Task inputs Start Marker
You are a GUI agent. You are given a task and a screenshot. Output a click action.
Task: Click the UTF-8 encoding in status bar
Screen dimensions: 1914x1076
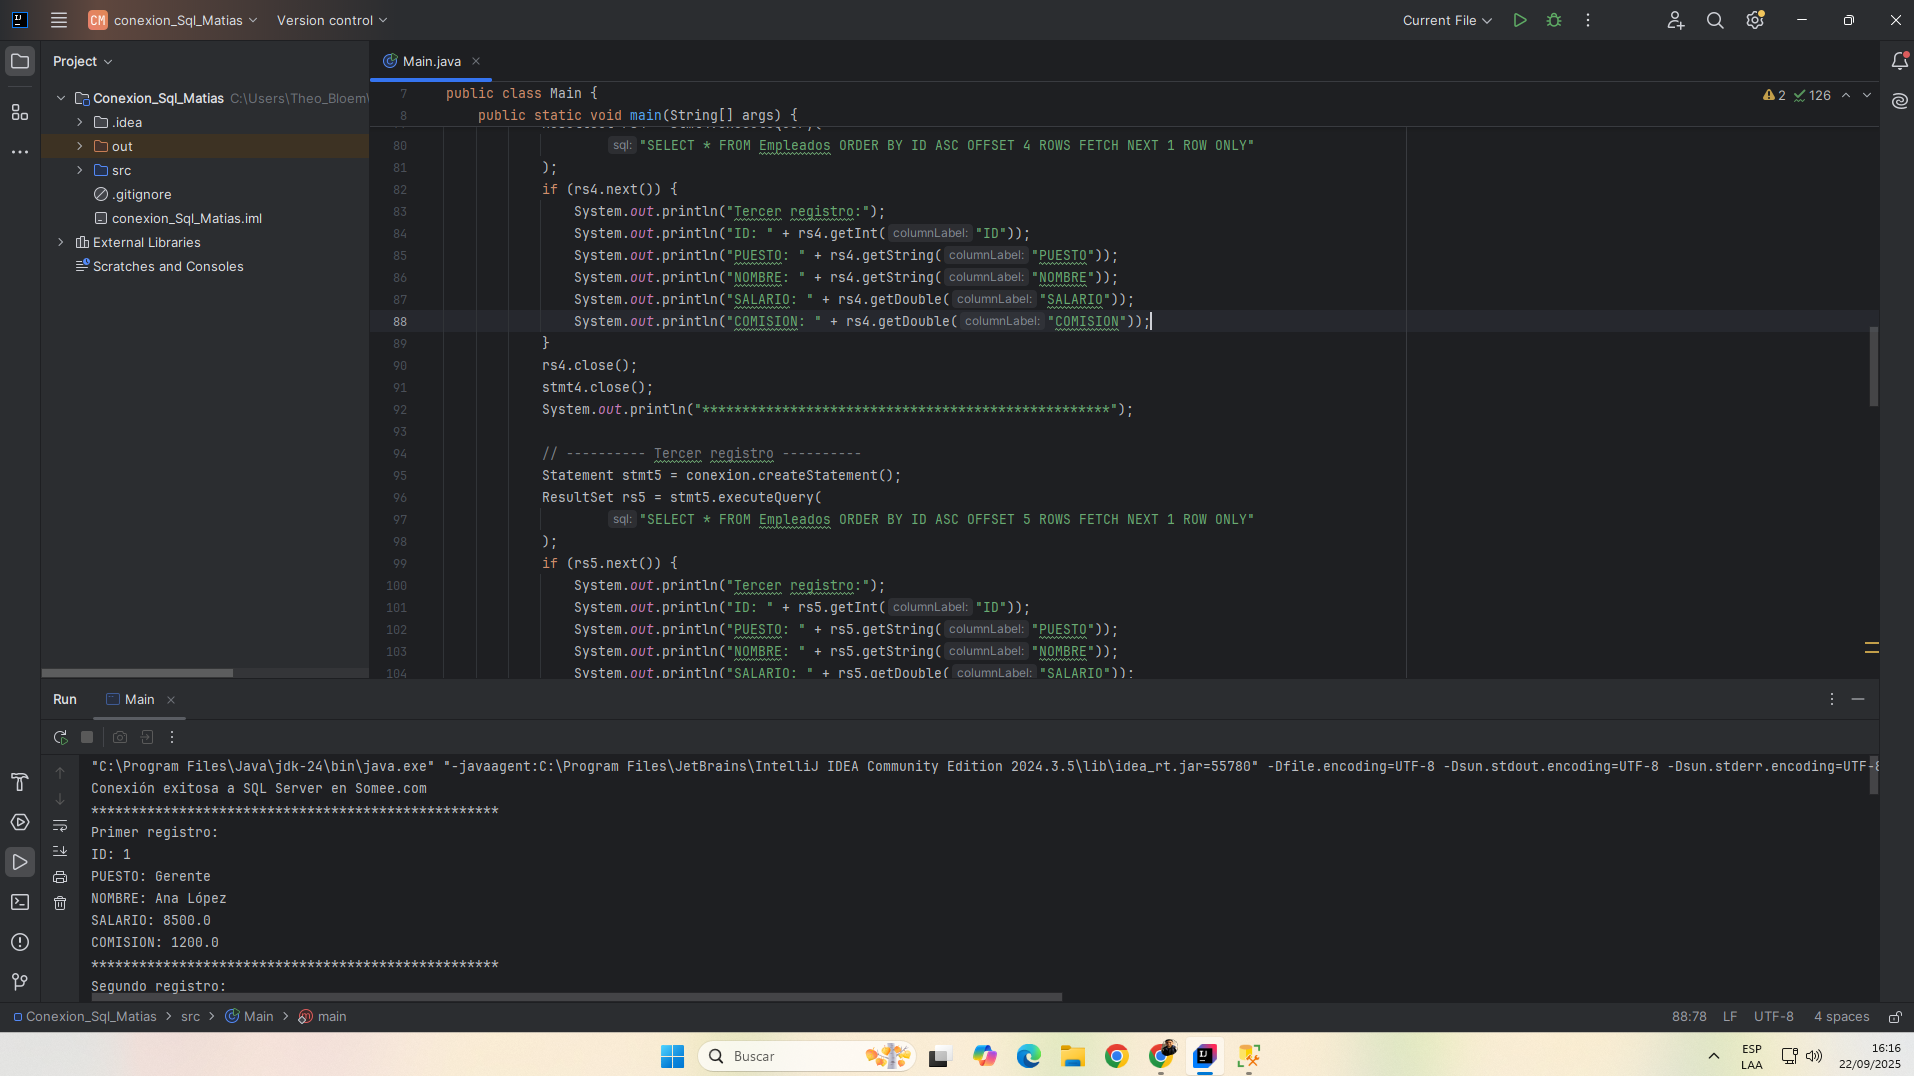click(1773, 1017)
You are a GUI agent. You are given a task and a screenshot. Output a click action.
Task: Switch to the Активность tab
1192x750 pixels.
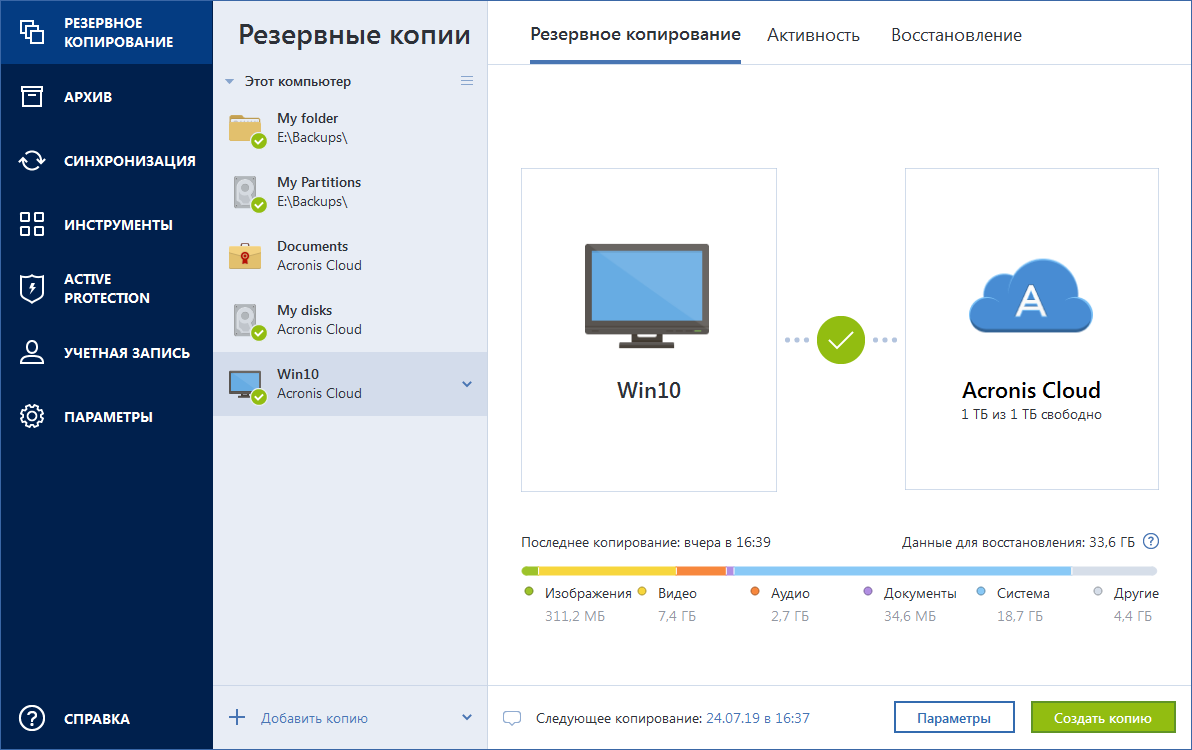[x=814, y=35]
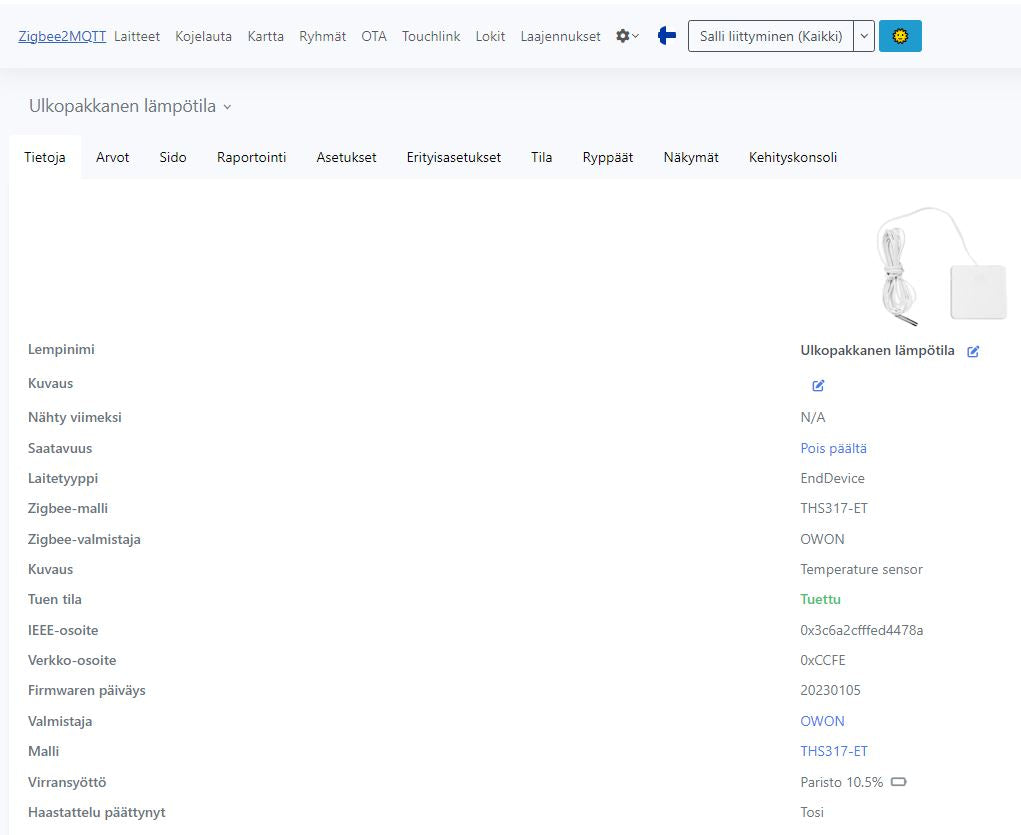This screenshot has height=835, width=1021.
Task: Switch to the Arvot tab
Action: (x=112, y=157)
Task inputs End Marker
*Work item*.
One exact copy of the data, no pictures: write it out line for line.

*Task answer*.
You are a GUI agent. You are given a task and a screenshot. Output a click action.
Task: Click the UTF-8 encoding in status bar
Screen dimensions: 1914x1076
click(1773, 1017)
You are a GUI agent. You are given a task and a screenshot. Output a click action.
Task: Switch to the Активность tab
1192x750 pixels.
[x=814, y=35]
This screenshot has height=835, width=1021.
Task: Switch to the Arvot tab
Action: (x=112, y=157)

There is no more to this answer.